Playing Around: Letter from campus

Author: Carol Schaal '91M.A.

shakfest

It’s a clear July Saturday morning, and on a grassy area just south of the Hesburgh Library reflecting pool, two young men practice the thrust and parry of swordplay. As I watch, a young woman in a long medieval gown accosts me. “Wouldst thou like a potion?” she asks, smiling, “a love potion?” I shake my head no. “Then perhaps,” she says, taking a critical look at me, “a beauty potion?”

Ah, yes, the revels are in full swing. It’s Summer Shakespeare at Notre Dame.

Lit major I was, but William Shakespeare never did much for me. By the time I finished checking the footnotes to figure out what in the Gehenna he was saying — “Ay, sir: I, a lost mutton, gave your letter to her, a laced mutton, and she, a laced mutton, gave me, a lost mutton, nothing for my labour” — the man who loved wordplay had me out of patience.

But earlier this July week, with Washington Hall’s main stage set for a professional production of Much Ado About Nothing, I checked out the nearby rehearsal hall where members of the second annual ShakeFest acting camp were preparing for their weekend outdoor performances of Macbeth and The Comedy of Errors. And the ShakeFest students, callow teens all, put my childhood lack of enthusiasm for the bard to shame.

“I think he was a brilliant playwright, and he’s really fun to act,” 14-year-old Kelsey Nash told me. “There’s so much hidden meaning behind it. You just can sort of get lost in the play.”

“The words that he used were just so elegant,” chimed in Rachel Hamburg, 13.

The ShakeFest students, under the direction of camp manager Jewel Abram-Copenhaver, have spent two weeks preparing for their outdoor performances of the two plays. While I thought I had it rough just reading Shakespeare in high school, the student actors have double the task. Not only must they figure out what he was saying, they must also figure out how best to convey those tricky words and emotions to an audience.

The afternoon I peek in, just a few days away from the weekend performances, the students are being guided through an understanding of their roles by Abram-Copenhaver and Sara Farren, the assistant director.

In one writing exercise, Abram-Copenhaver asks the 19 camp members to consider the character they’ve been assigned as a living person. “How old is your character?” she asks. “What are four main qualities that make up your character’s personality? Who do they like; who don’t they like?”

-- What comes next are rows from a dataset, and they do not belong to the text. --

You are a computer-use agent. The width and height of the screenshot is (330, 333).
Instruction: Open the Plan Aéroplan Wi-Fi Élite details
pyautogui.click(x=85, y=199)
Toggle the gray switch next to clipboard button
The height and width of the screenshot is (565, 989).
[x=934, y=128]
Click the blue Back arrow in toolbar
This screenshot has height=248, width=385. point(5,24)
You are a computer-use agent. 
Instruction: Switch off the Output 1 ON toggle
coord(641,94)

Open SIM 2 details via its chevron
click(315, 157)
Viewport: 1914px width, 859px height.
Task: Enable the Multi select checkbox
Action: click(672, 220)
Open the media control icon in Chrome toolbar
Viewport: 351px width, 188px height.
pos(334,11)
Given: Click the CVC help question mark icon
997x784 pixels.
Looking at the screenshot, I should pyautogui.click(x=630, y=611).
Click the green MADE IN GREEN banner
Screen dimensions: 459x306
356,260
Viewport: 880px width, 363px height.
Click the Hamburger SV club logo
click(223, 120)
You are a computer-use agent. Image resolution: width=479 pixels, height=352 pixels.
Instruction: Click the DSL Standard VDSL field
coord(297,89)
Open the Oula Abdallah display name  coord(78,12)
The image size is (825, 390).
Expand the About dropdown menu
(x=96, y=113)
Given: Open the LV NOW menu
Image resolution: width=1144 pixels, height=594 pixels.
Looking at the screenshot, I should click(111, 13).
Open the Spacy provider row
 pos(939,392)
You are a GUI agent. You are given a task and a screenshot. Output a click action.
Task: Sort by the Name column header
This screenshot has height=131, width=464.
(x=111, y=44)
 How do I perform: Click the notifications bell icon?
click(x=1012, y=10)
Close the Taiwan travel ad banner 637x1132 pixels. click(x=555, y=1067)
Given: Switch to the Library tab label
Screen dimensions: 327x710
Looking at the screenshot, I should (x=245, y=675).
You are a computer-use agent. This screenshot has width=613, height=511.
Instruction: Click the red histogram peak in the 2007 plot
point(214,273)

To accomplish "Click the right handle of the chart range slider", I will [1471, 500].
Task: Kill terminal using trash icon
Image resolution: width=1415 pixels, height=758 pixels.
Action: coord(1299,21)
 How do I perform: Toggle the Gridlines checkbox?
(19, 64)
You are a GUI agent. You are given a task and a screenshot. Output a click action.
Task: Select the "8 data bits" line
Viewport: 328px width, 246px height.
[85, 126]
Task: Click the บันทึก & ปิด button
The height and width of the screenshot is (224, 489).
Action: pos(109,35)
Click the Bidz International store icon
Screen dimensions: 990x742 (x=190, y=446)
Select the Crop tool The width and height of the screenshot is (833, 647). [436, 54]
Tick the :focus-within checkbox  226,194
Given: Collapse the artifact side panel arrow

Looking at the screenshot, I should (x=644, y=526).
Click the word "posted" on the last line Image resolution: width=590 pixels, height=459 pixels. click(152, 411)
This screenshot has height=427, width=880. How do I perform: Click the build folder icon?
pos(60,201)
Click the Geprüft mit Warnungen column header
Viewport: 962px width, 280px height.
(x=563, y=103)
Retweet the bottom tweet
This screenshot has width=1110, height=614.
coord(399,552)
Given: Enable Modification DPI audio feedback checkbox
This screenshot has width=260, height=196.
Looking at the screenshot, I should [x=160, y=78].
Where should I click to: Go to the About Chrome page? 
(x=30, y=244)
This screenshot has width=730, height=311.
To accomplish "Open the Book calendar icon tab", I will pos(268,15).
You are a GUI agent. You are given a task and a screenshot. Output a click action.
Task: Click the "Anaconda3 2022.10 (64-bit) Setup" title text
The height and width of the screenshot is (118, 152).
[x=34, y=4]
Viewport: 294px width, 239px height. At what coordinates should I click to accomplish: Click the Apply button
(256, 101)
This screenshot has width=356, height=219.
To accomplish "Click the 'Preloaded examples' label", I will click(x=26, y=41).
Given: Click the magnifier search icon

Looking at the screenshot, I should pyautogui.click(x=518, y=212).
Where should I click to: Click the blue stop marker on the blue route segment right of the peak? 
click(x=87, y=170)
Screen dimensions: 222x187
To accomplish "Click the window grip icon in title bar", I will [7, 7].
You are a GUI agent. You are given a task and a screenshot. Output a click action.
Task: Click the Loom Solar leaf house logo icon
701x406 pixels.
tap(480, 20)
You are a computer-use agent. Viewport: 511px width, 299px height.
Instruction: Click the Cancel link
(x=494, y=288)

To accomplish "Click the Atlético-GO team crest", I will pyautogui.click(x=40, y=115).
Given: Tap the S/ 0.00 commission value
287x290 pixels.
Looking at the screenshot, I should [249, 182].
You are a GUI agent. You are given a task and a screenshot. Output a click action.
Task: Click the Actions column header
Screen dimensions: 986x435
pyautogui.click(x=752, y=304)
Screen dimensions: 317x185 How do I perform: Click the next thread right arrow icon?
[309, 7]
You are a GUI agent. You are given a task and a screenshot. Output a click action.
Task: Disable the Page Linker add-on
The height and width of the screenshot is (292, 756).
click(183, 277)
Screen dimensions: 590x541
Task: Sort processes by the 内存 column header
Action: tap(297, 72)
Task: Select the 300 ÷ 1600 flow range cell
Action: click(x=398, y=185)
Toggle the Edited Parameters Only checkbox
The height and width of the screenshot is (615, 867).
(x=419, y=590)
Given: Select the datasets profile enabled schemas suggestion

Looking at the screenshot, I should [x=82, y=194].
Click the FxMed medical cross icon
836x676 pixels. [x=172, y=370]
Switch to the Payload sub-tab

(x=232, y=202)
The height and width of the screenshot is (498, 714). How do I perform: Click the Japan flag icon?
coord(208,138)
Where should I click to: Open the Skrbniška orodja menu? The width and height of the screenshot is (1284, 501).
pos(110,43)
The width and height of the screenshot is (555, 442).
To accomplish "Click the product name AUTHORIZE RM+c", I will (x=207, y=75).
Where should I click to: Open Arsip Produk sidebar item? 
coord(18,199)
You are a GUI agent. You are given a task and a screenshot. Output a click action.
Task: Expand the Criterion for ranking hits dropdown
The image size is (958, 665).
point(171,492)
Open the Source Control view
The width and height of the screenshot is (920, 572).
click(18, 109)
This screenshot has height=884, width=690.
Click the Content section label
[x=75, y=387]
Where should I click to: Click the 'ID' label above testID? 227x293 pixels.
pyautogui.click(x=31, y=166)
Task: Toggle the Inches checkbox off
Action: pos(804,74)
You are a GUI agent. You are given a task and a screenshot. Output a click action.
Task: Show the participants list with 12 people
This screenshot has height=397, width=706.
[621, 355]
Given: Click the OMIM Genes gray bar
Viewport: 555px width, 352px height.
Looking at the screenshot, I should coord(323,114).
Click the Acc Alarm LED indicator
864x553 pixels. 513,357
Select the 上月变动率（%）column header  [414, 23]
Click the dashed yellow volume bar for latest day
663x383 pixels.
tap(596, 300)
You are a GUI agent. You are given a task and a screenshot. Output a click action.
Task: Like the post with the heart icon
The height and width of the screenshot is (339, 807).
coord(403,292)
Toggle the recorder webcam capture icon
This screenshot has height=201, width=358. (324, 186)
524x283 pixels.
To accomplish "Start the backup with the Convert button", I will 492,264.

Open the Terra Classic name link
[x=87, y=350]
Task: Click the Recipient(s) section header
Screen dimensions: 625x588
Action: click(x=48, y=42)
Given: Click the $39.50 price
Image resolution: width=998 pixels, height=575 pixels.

Later, she asks, “How are you going to help the audience understand what you’re saying?” Tone, pauses and actions are all important, she points out, then stresses that the actors must always stay in character while on stage.

But Abram-Copenhaver finds her advice upstaged whenever a professional actor with the Much Ado cast voluntarily drops by to lend the students moral and professional support. “They tell them the same things I do,” she confides later. “But the kids listen to them.”

On this day, R. John Roberts (that’s his professional name, otherwise he answers to Richard) stops by. He’s playing Leonato in the Much Ado About Nothing production, but this day he’s volunteered to help the lead Macbeth actors with their soliloquies. “What is the primary emotion here?” he asks Lewis Jordan, who stands on a makeshift stage in his role as Macbeth, bemoaning the death of his wife. “He’s had a really bad day,” the young actor tosses out with a grin.

Through the lighthearted banter, it is clear that for these students Shakespeare has become far more than words on a page. They now see their characters as actual living beings with all-too-human motivations.

“They’re plays about medieval times, but they’re still pertinent,” Erin Lewis, 16, told me. Lady Macbeth, a role Erin is playing, has a desire for power that people still display, she commented, “although I hope not in the same manner — with murder.”

With all the lively activity, including students fixing up their costumes, practicing swordplay, doing voice exercises and generally behaving like happy campers, the play is always the thing. “Paul Rathburn always says they were meant to be heard and performed,” says Roberts of Shakespeare’s work. Rathburn is the professor who launched the Summer Shakespeare Festival. And the festival itself is just one part of a huge plan called the Shakespeare Initiative, a plan designed to make Notre Dame the year-round home for both theatrical and scholarly Shakespearean work.

So I happily do my part to join in the homage to Shakeapeare. On that July Saturday morning I watch as the ShakeFest students perform abridged versions of first Macbeth and then The Comedy of Errors. And on Sunday afternoon, I watch as professional actors perform Much Ado About Nothing. In September, I will watch as the Actors From the London Stage, a Notre Dame-based international touring company, present A Midsummer Night’s Dream here, and I’ll be in the audience again when they return in February to perform Macbeth. And next year, the Summer Shakespeare Festival will be back, evolving and growing.

A weekend of three plays later, I am fully sold on welcoming Shakespeare to campus as a permanent object for both study and fun. Love, lust, hatred, desire, clowns, fools, kings and drunks — and words that even 400 years after they were written still have academics arguing and actors declaiming. In The Tempest, Shakespeare wrote, “All our revels now are ended.” Notre Dame hopes they’re just beginning.

Carol Schaal is the managing editor of this magazine.